Let's use this and apply integration by part $\begin{aligned} \int_{-1}^1 f(x) P_n (x) dx &= - \int_{-1}^0 P_n (x) dx + \int_0^1 P_n(x) dx \cr &= \frac{1}{2^n n!} [ -\frac{d^{n-1}}{dx^{n-1}} (x^2-1)^n|^0_{-1} + \frac{d^{n-1}}{dx^{n-1}} (x^2-1)^n|^1_0 ] \cr &= \frac{1}{2^n n!} (-2) \frac{d^{n-1}}{dx^{n-1}} (x^2-1)^n (0) \end{aligned}$ In one of the steps, we used $\frac{d^{n-1}}{dx^{n-1}} (x^2-1)^n$ equals 0 when $x=\pm 1$.
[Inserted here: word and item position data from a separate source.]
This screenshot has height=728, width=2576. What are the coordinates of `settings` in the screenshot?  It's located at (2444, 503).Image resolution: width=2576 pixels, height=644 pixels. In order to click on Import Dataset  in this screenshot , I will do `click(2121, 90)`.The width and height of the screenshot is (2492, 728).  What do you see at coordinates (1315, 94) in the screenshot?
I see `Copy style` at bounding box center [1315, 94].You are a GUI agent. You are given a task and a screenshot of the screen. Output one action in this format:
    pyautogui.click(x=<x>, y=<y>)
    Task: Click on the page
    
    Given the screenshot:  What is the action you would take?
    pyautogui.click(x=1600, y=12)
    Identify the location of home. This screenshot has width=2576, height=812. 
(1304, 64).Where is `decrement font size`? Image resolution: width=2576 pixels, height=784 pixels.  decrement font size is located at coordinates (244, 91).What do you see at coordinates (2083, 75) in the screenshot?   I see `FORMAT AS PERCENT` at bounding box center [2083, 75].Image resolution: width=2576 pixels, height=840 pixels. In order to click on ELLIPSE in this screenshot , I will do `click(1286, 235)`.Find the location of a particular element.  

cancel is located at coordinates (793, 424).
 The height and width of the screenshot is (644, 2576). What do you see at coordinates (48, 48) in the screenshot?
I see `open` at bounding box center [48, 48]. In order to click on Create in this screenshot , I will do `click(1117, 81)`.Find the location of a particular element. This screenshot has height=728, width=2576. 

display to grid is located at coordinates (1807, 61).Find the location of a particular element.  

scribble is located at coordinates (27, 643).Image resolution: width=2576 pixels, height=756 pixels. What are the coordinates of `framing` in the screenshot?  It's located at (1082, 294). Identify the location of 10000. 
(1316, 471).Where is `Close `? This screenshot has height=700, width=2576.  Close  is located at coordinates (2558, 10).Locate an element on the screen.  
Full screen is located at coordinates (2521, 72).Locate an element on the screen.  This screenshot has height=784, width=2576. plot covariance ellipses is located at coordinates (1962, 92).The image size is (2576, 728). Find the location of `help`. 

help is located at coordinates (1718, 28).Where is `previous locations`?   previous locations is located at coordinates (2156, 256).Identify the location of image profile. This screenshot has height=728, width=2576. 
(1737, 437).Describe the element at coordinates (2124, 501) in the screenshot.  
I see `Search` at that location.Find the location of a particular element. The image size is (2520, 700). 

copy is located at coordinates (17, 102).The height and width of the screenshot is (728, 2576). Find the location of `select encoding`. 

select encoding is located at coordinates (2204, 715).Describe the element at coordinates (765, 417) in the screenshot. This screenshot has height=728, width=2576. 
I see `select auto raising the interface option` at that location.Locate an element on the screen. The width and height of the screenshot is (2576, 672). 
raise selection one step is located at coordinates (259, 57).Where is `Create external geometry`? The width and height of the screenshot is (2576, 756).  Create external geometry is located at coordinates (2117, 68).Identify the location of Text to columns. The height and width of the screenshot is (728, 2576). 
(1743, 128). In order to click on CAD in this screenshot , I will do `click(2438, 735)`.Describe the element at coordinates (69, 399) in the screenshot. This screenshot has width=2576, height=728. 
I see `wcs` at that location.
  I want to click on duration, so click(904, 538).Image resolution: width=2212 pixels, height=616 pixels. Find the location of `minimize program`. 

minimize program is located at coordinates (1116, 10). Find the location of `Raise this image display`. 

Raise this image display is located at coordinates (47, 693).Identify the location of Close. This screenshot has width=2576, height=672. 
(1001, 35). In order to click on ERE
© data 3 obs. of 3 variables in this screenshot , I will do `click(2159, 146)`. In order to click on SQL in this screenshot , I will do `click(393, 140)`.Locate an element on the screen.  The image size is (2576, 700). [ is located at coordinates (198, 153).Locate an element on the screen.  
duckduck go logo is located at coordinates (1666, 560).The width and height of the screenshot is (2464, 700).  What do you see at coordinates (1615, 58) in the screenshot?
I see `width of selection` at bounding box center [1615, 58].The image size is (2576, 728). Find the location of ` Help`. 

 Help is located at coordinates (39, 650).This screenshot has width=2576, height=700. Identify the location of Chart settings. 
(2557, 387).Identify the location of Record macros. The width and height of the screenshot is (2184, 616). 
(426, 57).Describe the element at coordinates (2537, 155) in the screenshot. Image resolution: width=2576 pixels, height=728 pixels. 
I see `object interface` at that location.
Now, we need to figure out, what is $\frac{d^{n-1}}{dx^{n-1}} (x^2-1)^n (0)$. This is looking for $x^{n-1}$'s coefficient in $(x^2-1)^n$. Thus, we see this is only nonzero if $n-1=2m$ is an even number. That would be the binomial coefficient of $(x^2-1)^n$'s $m$-th term $(x^2-1)^n = (x^2)^n + {n \choose n-1} (x^2)^{n-1} (-1)^1 + \cdots + {n \choose m} (x^2)^{m} (-1)^{n-m} + \cdots$ Hence, we have (using $n-1=2m$) $(d/dx)^{2m} (x^2-1)^n (0) = (2m)! {n \choose m} (-1)^{n-m} = (2m)! {2m+1 \choose m} (-1)^{m+1}$ Hence, we get, for $n=2m+1$) $\int_{-1}^1 f(x) P_n (x) dx = \frac{1}{2^n n!} (-2) (2m)! {2m+1 \choose m} (-1)^{m+1} = \frac{(-1)^{m}}{2^{2m} (2m+1)} {2m+1 \choose m}$

All in all, we have coefficient $c_n = \frac{2n+1}{2} \cdot \begin{cases} 0 & n \text{ even } \cr \frac{(-1)^{m}}{2^{2m} (2m+1)} {2m+1 \choose m} & n = 2m+1 \end{cases}$

By the way, if you can find the first few terms, that would be enough.